Com o objetivo de garantir a segurança territorial, o Radam foi considerado por estudiosos, “o primeiro esforço significativo de um levantamento do território brasileiro”. Na década seguinte, cerca de cem mil pessoas protagonizaram as cenas de Serra Pelada, o maior garimpo até hoje no Brasil. De lá foram extraídas trinta toneladas de ouro, que marcaram para sempre a geografia local. Fotos ainda hoje disponíveis evidenciam o desastre ambiental e o ponto de desconexão com a saúde que aqueles homens chegaram em busca do enriquecimento. Considerando as condições subhumanas do trabalho, nem se pode dizer que seria um enriquecimento fácil.
Mas vale a pena também materializar as deduções teóricas do estudo feito pelo Instituto Escolhas, e para isso não faltam casos na mídia, que muitas vezes já se ocupou de denunciar o escândalo socioeconômico ambiental que os garimpos trazem à tona. Em setembro de 2021, uma reportagem do site Repórter Brasil foi ao Rio Madeira e de lá trouxe, por exemplo, a história de Alzira, mulher de 48 anos que trabalha como cozinheira num garimpo ilegal. Ela tinha a sorte de receber um salário fixo – de R$ 5,5 mil – em cujo valor estão embutidos os riscos de trabalhar numa balsa sujeita a temporais e outros bichos. “Geralmente o dono – que assume os custos dos insumos (diesel, mercúrio e alimentação) – fica com 70% do lucro e os trabalhadores dividem os 30% que sobram, a forma de pagamento mais comum em garimpos ilegais”, diz a reportagem.

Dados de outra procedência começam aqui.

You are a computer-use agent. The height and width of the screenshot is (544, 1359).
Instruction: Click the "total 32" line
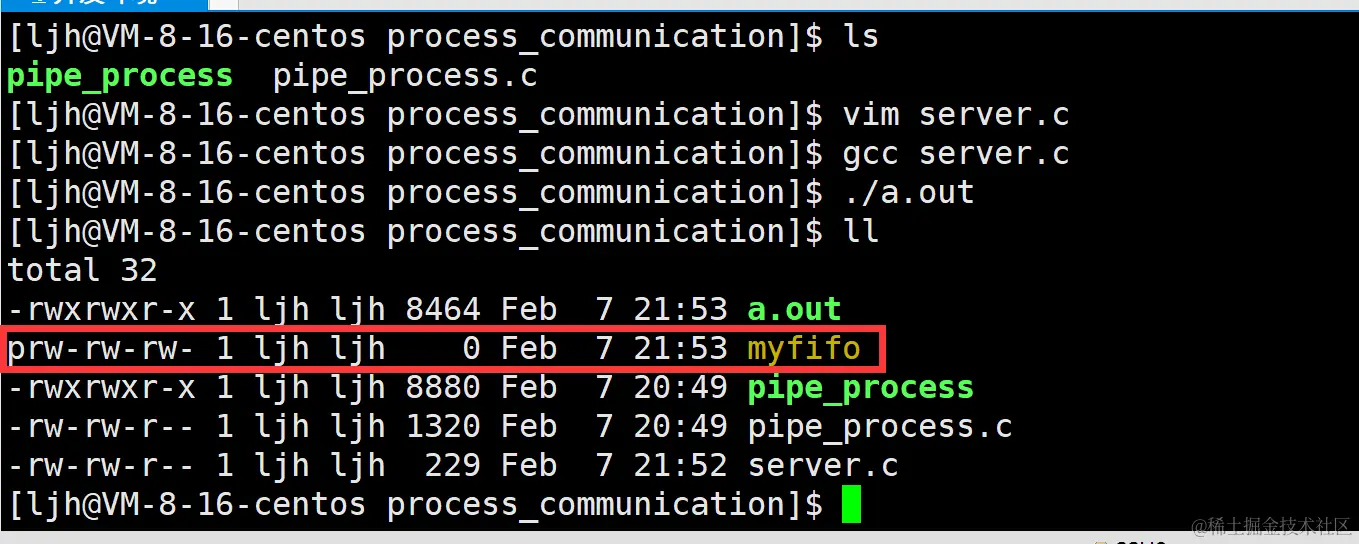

No mesmo ano, o “Le Monde Diplomatique” escancarou o padecimento dos indígenas Yanomami, mesma etnia que compadeceu a sociedade brasileira quando veio a público a situação degradante em que viviam no início deste ano. A reportagem do site francês mostrou o enriquecimento de grandes empresas com o garimpo, contrapondo a situação dos indígenas e a devastação florestal que a atividade causava.
Nada muito diferente do que é hoje. Na verdade, talvez, sim, a situação hoje esteja pior.